What is it that you trying to say, in English?
That should be right in a sentence since it directly translates to September 16 is Malaysia day.
guididgfcyuodgsfhiudshfcuedfrefrfreeeeeeeeeg
jiu3 ri2 shi2 liu4 ri4 shi4 ma3 lai2 xi1 ye4 ri4 I guessed, I think that's right. lol
@pooja195
^
*ri4
I just translated it into pinyin. :P
I know mandarin :D
@Conqueror The second one isn't ri4. It's yue4
Jiǔ yuè shíliù rì shì mǎjiā xī yà rì. would be the pinyin for your sentence as for the dates thing of it this way it would always be the largest to smallest Year then Month then Day
You know Chinese? @sleepyhead314 :O
Or... Just Google Translate? :/
Google translate of course. >.>
It was google translate because I am illiterate but I am actually fluent in speaking Mandarin Chinese @AnswerMyQuestions
Me too. :P
really @shifuyanli lol
what??! haha
DO NOT USE GOOGLE TRANSLATE! I have been learning Mandarin for 3 years now and during this whole time my teacher keeps stressing us to never use Google translate. Translating from Chinese to English is slightly more accurate, but going from English to Chinese is completely wrong and if you use Google translate for this purpose then any native speaking person will not be able to understand your Chinese.

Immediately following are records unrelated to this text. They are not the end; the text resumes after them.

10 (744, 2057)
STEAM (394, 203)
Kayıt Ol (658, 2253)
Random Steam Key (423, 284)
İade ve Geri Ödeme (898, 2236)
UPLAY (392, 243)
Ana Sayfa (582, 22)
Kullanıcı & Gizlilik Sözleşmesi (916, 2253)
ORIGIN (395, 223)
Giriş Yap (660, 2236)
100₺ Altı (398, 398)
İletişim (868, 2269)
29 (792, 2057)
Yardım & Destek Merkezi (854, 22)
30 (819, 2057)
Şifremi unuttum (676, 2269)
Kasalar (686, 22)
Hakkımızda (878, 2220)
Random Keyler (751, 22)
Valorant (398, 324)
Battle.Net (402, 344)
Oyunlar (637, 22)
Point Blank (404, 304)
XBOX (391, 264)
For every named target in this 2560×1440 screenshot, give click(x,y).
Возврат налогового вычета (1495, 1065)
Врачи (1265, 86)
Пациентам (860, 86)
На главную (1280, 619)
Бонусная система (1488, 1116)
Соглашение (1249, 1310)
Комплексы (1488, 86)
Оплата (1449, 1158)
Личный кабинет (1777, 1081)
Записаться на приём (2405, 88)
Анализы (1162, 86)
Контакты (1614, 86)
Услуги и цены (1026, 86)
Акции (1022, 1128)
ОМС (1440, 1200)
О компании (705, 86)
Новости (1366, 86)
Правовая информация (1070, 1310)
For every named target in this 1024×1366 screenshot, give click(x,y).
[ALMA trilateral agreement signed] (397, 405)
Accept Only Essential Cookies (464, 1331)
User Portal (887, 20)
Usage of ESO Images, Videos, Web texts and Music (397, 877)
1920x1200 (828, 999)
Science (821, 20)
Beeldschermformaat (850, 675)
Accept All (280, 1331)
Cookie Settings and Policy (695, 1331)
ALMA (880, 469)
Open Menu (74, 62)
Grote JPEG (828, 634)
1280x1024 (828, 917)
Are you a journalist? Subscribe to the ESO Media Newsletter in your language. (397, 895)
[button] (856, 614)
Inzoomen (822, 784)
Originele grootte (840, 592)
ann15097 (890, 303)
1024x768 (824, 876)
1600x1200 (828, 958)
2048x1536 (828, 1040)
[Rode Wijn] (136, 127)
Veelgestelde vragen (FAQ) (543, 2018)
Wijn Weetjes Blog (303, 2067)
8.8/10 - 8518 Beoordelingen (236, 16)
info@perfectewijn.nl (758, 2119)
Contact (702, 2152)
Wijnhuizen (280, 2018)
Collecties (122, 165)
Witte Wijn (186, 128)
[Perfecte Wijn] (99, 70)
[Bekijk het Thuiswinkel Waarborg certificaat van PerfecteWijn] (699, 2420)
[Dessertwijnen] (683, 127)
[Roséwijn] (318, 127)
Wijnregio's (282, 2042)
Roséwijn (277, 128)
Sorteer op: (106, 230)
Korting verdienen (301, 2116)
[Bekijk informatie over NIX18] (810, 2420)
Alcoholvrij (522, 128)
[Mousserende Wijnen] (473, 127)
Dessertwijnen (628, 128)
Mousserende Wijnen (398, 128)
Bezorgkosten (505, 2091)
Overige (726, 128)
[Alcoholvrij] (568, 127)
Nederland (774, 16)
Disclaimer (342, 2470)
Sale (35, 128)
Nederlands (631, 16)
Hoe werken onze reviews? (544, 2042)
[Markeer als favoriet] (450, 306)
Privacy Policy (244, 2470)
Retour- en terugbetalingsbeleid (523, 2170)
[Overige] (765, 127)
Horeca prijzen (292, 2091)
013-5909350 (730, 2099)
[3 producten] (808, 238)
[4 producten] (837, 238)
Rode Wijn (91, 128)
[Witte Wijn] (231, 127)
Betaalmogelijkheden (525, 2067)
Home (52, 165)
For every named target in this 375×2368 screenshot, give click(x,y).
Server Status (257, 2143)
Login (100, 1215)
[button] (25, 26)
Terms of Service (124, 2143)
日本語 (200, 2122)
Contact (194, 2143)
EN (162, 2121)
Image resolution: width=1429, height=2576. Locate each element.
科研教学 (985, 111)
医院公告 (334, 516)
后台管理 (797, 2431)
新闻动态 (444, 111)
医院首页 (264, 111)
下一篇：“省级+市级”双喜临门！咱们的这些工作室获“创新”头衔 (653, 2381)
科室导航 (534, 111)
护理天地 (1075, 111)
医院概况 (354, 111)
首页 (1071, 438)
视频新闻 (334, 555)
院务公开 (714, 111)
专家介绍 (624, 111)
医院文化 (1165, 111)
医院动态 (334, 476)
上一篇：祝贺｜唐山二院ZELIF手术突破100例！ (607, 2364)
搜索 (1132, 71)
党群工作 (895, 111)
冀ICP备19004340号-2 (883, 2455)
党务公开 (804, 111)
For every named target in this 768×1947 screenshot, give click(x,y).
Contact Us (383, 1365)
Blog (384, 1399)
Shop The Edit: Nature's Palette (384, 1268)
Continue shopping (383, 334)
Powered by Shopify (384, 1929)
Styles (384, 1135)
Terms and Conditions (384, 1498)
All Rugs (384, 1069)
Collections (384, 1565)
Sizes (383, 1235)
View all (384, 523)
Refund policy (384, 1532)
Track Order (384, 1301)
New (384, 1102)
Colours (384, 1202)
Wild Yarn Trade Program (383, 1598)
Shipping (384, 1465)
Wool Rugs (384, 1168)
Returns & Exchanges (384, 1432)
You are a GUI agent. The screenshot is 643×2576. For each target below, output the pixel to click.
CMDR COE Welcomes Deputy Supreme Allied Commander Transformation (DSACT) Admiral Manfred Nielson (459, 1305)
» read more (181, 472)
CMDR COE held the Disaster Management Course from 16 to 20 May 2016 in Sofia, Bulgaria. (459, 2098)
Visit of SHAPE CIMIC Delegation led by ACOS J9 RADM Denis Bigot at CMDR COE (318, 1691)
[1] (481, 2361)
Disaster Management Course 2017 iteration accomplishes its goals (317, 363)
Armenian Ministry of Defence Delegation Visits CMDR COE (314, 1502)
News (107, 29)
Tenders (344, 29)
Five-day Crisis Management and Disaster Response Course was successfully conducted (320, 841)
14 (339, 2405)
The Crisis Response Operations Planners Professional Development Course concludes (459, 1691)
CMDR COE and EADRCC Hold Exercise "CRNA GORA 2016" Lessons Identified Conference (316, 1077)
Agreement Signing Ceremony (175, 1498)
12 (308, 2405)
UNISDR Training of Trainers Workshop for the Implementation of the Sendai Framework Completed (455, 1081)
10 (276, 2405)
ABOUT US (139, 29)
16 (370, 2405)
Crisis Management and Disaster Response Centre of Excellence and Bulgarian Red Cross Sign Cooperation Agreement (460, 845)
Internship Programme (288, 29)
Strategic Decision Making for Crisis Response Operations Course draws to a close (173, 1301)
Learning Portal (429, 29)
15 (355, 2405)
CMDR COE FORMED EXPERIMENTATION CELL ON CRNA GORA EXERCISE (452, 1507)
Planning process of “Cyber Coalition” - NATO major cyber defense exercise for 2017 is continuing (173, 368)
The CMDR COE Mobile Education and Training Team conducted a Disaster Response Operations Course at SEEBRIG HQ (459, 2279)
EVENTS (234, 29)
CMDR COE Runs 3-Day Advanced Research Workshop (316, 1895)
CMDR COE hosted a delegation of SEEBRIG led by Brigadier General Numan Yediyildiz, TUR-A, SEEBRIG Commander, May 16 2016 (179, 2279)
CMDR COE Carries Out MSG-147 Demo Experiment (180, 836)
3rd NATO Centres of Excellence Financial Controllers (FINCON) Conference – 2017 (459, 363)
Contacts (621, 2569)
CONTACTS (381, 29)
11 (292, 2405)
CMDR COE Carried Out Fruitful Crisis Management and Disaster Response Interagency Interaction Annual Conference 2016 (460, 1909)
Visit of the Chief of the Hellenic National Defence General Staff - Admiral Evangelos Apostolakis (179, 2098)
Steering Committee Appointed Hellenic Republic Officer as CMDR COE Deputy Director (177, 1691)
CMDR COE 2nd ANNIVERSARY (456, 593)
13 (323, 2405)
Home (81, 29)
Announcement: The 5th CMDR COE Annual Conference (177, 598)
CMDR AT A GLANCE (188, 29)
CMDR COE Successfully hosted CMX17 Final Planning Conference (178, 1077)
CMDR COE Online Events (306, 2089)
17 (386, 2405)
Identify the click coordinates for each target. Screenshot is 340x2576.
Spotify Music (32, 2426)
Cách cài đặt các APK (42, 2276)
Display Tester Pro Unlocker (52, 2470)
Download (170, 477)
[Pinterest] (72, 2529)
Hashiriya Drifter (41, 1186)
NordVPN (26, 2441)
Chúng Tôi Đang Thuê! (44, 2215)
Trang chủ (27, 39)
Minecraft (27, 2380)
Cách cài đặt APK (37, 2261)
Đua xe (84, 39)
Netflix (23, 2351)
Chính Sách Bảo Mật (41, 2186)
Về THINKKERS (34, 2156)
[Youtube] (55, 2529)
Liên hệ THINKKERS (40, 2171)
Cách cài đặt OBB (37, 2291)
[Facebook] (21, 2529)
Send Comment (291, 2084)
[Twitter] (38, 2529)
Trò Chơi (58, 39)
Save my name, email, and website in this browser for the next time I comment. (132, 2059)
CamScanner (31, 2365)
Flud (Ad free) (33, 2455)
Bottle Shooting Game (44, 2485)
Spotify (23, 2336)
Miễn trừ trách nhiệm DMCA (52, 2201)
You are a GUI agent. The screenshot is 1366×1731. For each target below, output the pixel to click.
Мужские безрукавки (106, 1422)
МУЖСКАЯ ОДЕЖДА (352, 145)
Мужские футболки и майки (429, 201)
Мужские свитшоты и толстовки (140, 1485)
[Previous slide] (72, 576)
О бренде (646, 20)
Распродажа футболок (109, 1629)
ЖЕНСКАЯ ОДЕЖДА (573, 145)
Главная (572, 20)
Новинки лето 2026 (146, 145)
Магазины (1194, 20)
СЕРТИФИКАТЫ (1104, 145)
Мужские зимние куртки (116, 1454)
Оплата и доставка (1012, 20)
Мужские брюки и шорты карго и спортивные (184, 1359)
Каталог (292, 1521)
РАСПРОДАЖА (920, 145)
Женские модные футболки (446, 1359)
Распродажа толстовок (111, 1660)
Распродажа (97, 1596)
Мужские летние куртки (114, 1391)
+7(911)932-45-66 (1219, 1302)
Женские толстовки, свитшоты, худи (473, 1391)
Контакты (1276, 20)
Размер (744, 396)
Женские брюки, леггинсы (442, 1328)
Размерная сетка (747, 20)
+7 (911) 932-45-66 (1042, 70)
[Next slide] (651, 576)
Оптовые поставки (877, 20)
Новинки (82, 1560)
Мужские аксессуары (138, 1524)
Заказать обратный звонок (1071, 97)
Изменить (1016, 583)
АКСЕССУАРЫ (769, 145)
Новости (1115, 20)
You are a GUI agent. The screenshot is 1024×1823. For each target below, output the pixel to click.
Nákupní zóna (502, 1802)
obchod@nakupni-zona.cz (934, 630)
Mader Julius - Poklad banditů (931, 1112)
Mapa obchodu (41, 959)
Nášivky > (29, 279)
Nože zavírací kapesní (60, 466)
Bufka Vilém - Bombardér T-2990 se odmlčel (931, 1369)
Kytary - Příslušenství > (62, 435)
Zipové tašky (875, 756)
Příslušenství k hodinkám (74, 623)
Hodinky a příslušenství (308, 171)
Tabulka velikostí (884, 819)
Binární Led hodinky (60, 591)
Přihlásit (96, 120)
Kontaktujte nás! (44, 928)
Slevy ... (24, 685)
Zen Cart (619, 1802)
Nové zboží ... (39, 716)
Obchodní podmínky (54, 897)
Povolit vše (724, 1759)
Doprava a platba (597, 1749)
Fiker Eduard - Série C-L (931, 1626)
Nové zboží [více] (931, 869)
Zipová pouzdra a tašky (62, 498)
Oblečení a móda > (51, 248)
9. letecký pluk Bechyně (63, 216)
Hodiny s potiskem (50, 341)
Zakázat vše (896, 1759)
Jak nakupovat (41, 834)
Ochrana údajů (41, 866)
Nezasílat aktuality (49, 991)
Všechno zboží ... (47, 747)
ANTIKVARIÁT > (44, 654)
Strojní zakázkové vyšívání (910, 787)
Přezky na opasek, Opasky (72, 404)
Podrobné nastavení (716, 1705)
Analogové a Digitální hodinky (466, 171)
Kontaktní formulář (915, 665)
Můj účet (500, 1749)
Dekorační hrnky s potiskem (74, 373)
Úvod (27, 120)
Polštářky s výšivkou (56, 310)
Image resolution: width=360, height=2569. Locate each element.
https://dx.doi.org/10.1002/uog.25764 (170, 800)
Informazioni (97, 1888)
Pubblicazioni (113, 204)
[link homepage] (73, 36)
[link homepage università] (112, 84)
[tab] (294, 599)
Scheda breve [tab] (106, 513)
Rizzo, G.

The year goes first, then the month, then the date. You say the number of the year, then the character for year which is nian(2) 年 Then you say the month which is a number and the character for month which is yue(4) 月 Then the date which is the number and character for day which- in the case of writing down the date- is either ri(4) 日 or hao(4) 号 If you want to also include the day of the week then that would go at the end of the sentence after a comma. The character for week is said first, which is - xing(1) qi(2) 星期, followed by the day of the week which is usually a number.
For example. Today's date in characters is: 二零一五年一月三十日, 星期天 In pinyin it is: er(4) ling(2) yi(1) wu(3) nian(4) yi(1) yue(4) san(1) shi(2) ri(4), xing(1) qi(2) tian(1)
haha I know I know @UsaChan<3 :P I just use the Google translate for chinese characters to pinyin which is perfect ^_^
in chinese you always start or use STPVO.